##### Dataset entries

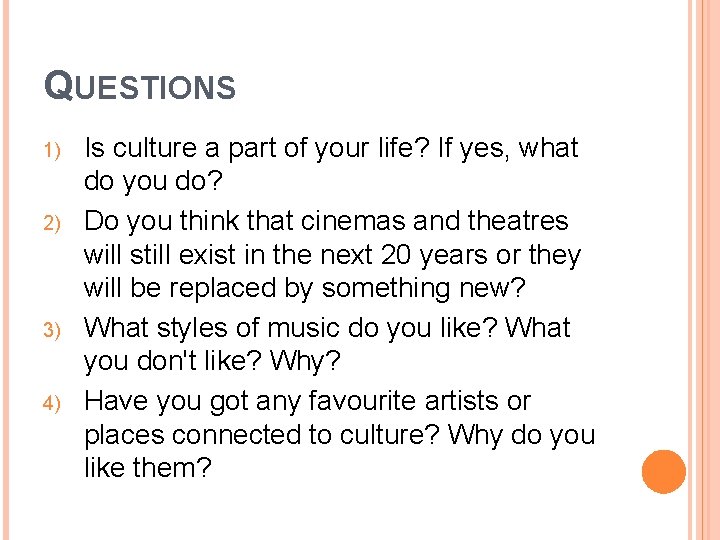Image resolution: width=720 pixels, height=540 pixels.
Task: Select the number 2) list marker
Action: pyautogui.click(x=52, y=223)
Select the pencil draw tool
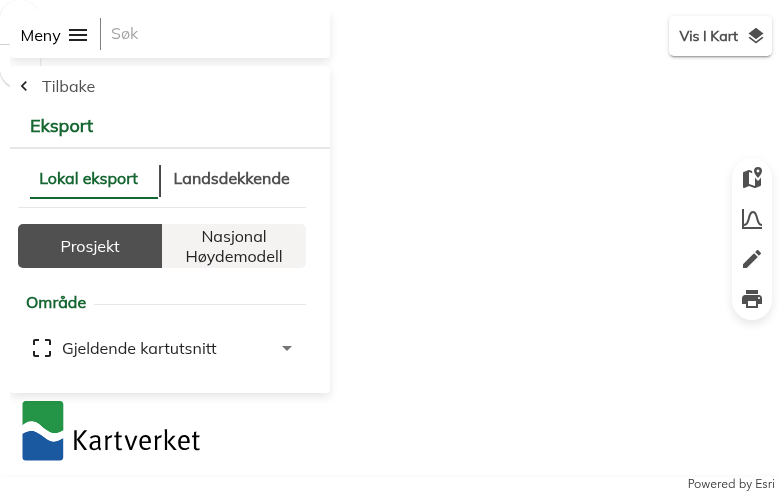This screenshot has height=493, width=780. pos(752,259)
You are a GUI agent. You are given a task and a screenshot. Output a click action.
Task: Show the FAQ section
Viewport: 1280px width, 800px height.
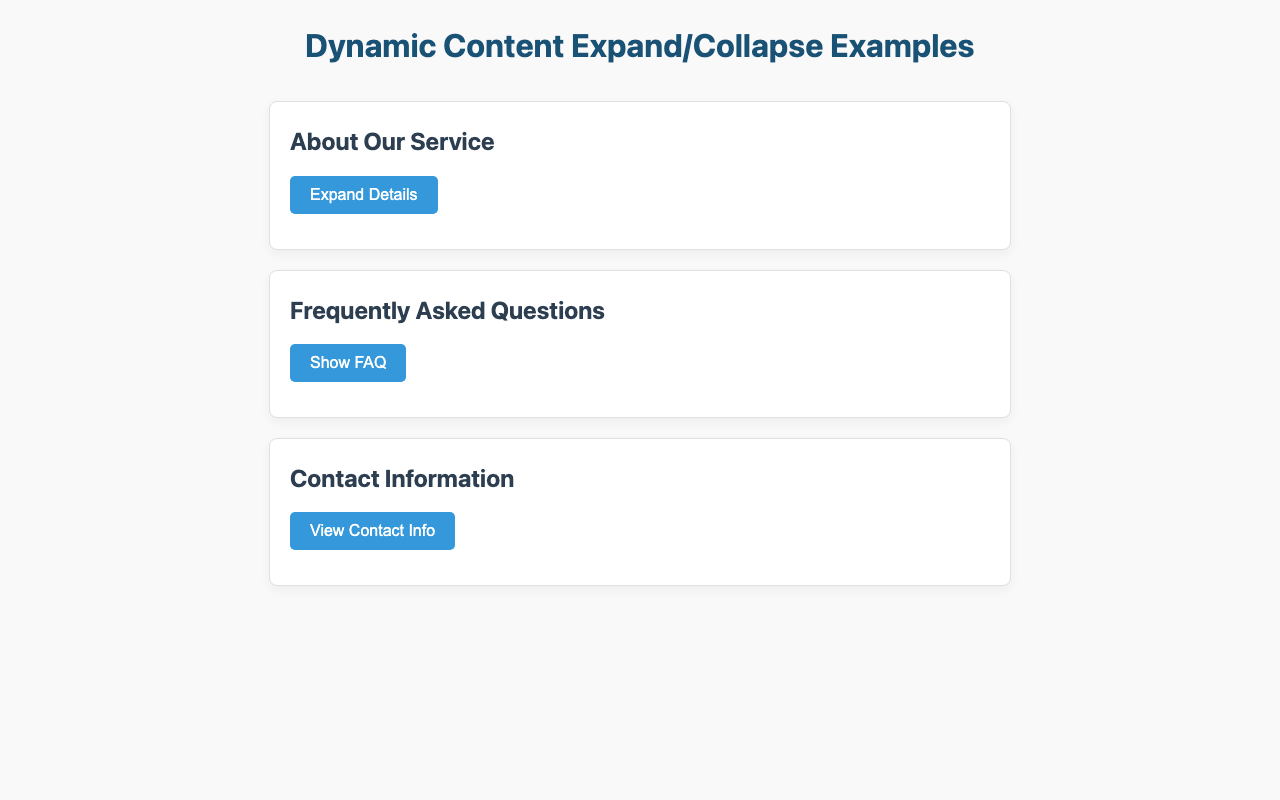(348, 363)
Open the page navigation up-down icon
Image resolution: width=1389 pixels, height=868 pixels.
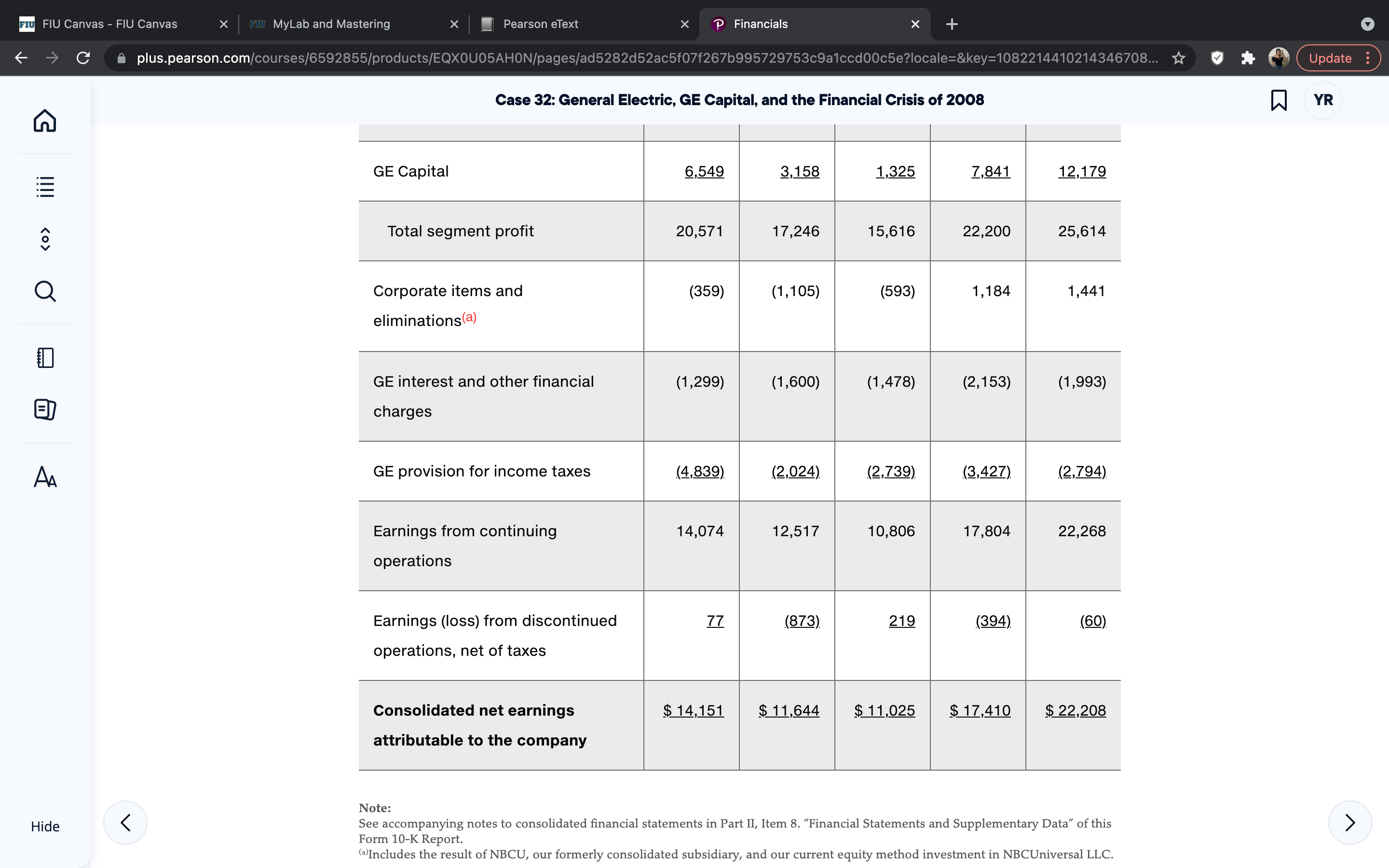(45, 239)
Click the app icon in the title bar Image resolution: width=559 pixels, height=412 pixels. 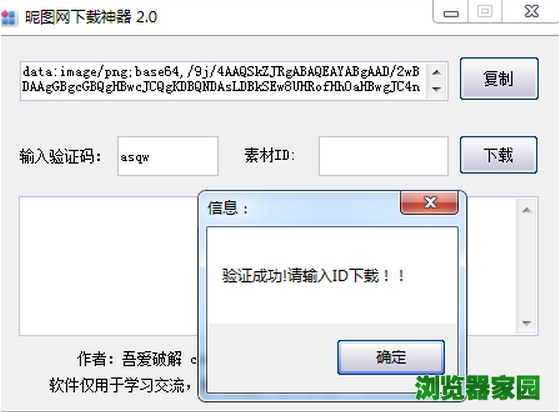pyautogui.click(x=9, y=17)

##########

▶ **Work order**
Transcribe, exactly and without pictures, everything in the data from the line with "Select the pencil draw tool" down to the line with "Open the page navigation up-down icon", both included.

▶ **Response to this exercise**
Select the pencil draw tool
This screenshot has height=493, width=780. pos(752,259)
You are a GUI agent. You are given a task and a screenshot. Output a click action.
Task: Show the FAQ section
Viewport: 1280px width, 800px height.
(348, 363)
Open the page navigation up-down icon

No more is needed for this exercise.